Live-in partners twice as likely to develop type 2 diabetes if spouse has condition

Partners who live with people newly diagnosed with type 2 diabetes are twice as likely to develop the condition within a year, a study finds.
This research was explained by Dr. Mohammed K Ali, Emory University at the American Diabetes Association (ADA) 2015 Scientific Sessions.
Ali and colleagues examined data from over three million members of Kaiser Permanente Northern California between 2005 and 2011. The incidence of diabetes was defined as either two or more outpatient visits in the past two years, being on diabetes medication – except metformin alone – or one or more inpatient or emergency-room diagnosis.

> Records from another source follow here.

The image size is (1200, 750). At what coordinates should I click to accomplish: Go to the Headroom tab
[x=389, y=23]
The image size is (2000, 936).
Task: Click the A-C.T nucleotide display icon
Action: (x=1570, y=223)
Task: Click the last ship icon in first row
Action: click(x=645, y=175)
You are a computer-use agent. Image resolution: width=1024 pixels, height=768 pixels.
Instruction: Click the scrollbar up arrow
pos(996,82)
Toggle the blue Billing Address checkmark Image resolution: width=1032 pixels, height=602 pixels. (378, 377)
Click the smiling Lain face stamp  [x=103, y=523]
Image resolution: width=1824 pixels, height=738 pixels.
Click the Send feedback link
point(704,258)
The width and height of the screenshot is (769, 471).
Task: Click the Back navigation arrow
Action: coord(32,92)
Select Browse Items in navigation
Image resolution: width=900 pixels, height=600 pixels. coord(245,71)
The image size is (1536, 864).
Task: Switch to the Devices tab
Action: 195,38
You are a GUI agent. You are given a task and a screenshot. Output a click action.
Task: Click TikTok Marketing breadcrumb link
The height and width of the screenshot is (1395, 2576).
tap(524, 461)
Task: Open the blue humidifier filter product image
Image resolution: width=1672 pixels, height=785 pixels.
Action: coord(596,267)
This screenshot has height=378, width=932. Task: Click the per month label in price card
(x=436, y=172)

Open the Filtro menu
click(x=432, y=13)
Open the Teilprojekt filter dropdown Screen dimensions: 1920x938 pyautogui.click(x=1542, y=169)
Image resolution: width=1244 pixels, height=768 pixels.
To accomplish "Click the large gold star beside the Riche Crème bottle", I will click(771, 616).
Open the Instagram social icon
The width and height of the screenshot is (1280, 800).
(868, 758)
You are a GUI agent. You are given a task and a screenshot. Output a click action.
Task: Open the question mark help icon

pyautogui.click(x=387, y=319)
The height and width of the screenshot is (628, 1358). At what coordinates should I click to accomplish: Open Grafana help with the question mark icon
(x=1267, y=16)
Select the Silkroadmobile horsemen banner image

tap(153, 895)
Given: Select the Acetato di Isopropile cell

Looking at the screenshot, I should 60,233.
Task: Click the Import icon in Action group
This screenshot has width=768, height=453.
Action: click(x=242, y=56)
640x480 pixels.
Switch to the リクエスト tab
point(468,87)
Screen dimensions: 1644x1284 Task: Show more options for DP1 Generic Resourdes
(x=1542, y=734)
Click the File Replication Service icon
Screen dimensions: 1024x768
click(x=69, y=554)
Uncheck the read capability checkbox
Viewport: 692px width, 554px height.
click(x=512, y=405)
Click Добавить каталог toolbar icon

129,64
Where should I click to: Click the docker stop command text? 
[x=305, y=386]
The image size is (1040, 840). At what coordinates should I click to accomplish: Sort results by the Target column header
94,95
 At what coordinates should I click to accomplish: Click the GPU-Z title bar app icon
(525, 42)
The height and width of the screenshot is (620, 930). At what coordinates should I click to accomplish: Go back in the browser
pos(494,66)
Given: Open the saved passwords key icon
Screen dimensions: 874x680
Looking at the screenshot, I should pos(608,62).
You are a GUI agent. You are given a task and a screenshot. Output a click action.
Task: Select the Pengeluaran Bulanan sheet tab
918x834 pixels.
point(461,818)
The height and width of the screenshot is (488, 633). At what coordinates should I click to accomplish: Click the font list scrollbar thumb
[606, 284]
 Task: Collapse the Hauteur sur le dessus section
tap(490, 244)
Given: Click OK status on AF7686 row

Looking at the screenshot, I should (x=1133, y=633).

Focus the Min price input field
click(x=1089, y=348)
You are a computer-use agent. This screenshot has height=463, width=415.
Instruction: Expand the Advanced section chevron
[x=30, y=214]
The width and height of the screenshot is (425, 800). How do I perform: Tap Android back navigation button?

Ali’s team noted when all ages were combined, between 18 and 79, spouses of newly diagnosed patients had double the incidence of diabetes. Compared to the overall Kaiser Permanente population, women with newly diagnosed live-in partners had a 90 per cent increased risk, while men had a 2.5 fold increased risk.
No differences were observed across racial groups, while the data on same-sex partnerships provided too small findings to illustrate a significant conclusion.
Audrey C Chu, PhD, Brigham and Women’s Hospital, Bosto, Massachusetts, was intrigued by the findings. She said: “We’ve found a lot of genetics that are predictive of type 2 diabetes, but this is showing how strong an environmental effect [can be], and this is an important area for new interventions to focus on in the future.”
However, James B Meigs, Massachusetts General Hospital stressed caution over the findings, adding: “The researchers didn’t account for Body Mass Index (BMI), and I believe that if you accounted for obesity, a lot of the effect would go away.”